**What you should do**
If a line of the records contains the word "will", list it.

**Records shown**
++++++++++
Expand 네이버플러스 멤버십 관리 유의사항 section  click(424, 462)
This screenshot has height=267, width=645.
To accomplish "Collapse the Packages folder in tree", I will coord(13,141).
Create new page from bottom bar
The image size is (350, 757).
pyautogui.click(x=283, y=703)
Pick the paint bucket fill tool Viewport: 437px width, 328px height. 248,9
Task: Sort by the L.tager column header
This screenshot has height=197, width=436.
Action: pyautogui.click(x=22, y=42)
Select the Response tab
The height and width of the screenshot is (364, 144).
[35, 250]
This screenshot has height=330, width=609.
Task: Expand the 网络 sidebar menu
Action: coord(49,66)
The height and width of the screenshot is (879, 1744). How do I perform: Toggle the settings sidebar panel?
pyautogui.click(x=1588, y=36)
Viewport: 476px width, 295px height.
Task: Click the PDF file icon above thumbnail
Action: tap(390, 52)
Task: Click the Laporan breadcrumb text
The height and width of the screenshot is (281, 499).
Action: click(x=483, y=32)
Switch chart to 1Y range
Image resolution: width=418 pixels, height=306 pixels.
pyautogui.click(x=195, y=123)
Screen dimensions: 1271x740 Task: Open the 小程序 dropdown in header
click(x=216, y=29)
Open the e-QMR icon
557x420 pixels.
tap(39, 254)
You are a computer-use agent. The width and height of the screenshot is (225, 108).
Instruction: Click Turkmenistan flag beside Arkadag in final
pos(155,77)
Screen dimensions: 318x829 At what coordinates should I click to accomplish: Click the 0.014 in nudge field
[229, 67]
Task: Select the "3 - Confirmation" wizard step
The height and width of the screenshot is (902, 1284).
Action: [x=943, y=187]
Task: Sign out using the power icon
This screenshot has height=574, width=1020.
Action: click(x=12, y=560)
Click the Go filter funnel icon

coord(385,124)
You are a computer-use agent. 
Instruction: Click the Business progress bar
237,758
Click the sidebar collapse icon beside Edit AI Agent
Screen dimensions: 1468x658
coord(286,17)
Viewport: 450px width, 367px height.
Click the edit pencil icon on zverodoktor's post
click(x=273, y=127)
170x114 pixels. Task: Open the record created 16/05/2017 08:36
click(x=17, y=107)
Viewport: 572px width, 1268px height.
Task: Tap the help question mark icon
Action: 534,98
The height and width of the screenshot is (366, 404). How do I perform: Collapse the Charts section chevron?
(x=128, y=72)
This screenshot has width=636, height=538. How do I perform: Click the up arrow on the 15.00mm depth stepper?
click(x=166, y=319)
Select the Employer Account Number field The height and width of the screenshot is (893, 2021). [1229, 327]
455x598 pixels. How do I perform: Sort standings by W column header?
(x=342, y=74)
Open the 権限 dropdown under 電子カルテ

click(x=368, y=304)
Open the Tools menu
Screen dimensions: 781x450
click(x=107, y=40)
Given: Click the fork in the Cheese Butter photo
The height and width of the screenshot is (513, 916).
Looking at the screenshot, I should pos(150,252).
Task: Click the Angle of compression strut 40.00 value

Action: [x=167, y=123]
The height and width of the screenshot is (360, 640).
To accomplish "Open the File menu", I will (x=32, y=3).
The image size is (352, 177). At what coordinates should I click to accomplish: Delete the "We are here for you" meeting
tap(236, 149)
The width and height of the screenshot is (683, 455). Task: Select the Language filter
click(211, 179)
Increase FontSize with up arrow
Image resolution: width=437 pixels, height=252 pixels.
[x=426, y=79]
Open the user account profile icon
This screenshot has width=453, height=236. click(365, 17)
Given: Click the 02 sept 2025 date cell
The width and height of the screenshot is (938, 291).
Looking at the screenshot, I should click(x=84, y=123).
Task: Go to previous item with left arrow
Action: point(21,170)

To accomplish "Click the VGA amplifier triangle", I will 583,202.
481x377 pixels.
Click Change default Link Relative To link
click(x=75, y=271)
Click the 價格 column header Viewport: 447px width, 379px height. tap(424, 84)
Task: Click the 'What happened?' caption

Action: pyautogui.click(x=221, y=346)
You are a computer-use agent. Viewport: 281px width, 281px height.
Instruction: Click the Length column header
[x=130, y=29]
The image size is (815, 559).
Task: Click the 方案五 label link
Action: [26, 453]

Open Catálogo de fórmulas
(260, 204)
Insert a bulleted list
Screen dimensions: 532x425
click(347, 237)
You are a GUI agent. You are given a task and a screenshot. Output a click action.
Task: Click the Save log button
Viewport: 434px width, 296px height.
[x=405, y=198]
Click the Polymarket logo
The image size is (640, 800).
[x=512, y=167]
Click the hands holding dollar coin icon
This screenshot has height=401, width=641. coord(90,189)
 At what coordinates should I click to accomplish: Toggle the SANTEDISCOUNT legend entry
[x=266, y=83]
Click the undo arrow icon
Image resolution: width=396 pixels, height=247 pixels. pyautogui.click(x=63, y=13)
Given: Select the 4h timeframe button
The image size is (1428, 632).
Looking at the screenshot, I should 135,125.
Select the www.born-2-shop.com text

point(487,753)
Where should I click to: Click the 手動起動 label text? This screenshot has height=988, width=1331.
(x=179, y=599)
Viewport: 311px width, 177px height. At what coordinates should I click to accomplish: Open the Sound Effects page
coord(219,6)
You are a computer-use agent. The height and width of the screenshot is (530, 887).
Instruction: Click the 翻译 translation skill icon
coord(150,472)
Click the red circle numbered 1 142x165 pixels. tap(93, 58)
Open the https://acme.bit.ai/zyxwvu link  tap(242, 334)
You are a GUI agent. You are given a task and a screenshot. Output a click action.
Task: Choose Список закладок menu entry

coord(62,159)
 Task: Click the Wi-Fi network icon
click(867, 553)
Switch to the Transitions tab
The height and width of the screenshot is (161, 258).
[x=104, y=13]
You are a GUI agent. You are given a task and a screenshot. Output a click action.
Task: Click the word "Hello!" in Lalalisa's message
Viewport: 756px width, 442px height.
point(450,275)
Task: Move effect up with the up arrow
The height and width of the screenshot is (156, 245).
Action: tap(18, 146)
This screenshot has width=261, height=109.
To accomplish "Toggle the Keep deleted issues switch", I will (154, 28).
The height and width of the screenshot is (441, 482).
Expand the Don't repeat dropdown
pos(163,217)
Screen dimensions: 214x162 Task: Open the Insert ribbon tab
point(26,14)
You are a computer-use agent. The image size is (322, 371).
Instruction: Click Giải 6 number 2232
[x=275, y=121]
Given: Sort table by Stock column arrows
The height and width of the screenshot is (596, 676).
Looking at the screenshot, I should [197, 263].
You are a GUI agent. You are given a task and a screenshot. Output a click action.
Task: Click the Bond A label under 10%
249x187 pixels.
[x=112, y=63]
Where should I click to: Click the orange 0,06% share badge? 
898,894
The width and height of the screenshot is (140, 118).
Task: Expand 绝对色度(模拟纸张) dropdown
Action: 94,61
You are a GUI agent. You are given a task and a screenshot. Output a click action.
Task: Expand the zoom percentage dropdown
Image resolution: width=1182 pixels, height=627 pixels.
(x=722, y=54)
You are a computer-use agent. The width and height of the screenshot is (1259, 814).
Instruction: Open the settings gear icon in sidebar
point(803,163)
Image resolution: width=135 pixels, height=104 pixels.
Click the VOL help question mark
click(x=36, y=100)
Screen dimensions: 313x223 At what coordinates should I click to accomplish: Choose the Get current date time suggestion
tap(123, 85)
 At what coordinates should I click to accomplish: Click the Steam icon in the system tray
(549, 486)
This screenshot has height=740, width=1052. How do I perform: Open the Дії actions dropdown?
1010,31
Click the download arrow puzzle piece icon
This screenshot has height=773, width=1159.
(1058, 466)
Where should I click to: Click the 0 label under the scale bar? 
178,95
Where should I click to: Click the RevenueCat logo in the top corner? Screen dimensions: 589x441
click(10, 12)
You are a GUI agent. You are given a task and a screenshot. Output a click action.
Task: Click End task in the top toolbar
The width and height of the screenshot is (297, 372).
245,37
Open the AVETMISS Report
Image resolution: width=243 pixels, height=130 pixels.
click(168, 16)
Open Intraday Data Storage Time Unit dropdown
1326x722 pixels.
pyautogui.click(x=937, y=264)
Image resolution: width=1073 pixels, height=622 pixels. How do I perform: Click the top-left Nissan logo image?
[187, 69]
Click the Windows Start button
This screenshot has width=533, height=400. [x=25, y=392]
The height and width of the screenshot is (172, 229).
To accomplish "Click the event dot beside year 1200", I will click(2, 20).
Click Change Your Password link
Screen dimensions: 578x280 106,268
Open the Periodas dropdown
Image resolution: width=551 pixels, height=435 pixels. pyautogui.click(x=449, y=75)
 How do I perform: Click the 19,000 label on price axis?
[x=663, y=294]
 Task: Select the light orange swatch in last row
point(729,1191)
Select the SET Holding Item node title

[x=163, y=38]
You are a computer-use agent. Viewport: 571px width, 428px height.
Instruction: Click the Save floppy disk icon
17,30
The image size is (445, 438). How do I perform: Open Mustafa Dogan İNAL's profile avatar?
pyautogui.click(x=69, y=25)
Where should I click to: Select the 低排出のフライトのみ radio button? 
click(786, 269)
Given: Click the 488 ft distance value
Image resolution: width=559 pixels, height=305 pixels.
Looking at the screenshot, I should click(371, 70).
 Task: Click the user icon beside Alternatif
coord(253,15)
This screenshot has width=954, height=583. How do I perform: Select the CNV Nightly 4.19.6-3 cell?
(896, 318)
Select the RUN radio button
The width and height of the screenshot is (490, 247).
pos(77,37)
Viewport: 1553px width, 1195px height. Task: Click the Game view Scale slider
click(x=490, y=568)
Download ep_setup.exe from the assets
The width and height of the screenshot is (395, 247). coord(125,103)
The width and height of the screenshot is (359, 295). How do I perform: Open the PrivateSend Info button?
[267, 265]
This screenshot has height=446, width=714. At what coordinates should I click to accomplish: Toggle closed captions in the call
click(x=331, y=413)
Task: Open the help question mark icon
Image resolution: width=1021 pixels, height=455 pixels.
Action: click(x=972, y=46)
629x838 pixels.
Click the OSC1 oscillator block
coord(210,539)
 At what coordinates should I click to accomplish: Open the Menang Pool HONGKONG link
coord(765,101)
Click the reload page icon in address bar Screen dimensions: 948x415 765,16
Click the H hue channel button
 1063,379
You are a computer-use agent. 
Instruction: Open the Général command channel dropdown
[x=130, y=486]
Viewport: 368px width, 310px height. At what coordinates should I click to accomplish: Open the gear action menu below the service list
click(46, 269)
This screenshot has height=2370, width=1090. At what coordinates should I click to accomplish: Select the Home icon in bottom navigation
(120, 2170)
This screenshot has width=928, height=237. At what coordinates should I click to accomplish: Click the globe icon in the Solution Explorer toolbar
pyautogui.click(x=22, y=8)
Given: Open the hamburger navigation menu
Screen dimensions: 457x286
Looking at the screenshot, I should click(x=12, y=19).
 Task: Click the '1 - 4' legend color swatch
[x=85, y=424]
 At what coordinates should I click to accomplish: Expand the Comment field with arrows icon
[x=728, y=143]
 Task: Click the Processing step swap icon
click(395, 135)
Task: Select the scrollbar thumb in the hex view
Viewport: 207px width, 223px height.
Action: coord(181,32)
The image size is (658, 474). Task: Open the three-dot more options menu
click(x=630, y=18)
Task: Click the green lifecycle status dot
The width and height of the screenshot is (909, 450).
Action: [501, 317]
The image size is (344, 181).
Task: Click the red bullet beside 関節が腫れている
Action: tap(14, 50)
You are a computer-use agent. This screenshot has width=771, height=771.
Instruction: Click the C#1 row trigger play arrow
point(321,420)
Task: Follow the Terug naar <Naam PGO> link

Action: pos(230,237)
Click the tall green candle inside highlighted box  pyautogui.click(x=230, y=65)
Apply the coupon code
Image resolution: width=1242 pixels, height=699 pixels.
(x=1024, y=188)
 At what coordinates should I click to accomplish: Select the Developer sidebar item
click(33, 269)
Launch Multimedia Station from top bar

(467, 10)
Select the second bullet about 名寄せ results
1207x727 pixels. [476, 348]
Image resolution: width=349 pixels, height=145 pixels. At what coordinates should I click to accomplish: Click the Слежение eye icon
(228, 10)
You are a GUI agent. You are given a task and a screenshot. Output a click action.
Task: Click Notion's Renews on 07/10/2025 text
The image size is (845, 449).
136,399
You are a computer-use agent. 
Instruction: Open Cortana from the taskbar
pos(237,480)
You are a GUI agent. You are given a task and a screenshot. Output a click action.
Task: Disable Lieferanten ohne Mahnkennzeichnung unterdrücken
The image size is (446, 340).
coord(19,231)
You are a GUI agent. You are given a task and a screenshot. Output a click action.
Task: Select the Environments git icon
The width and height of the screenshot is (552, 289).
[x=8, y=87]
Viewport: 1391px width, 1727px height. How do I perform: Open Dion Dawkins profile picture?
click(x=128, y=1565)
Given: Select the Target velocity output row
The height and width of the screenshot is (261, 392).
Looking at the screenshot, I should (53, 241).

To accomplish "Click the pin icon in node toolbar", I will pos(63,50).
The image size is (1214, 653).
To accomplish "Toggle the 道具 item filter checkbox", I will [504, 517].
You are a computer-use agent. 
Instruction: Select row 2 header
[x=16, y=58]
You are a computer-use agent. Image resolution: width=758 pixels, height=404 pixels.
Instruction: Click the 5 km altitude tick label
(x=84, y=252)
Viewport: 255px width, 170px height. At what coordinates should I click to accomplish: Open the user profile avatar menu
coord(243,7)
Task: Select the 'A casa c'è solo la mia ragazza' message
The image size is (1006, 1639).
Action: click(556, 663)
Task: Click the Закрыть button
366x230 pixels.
++++++++++
**Expected output**
To accomplish "Collapse the Packages folder in tree", I will coord(13,141).
To accomplish "Open the File menu", I will (x=32, y=3).
To accomplish "Click the VGA amplifier triangle", I will 583,202.
To accomplish "Toggle the Keep deleted issues switch", I will (154, 28).
To accomplish "Click the event dot beside year 1200", I will click(2, 20).
To accomplish "Click the pin icon in node toolbar", I will pos(63,50).
To accomplish "Toggle the 道具 item filter checkbox", I will [504, 517].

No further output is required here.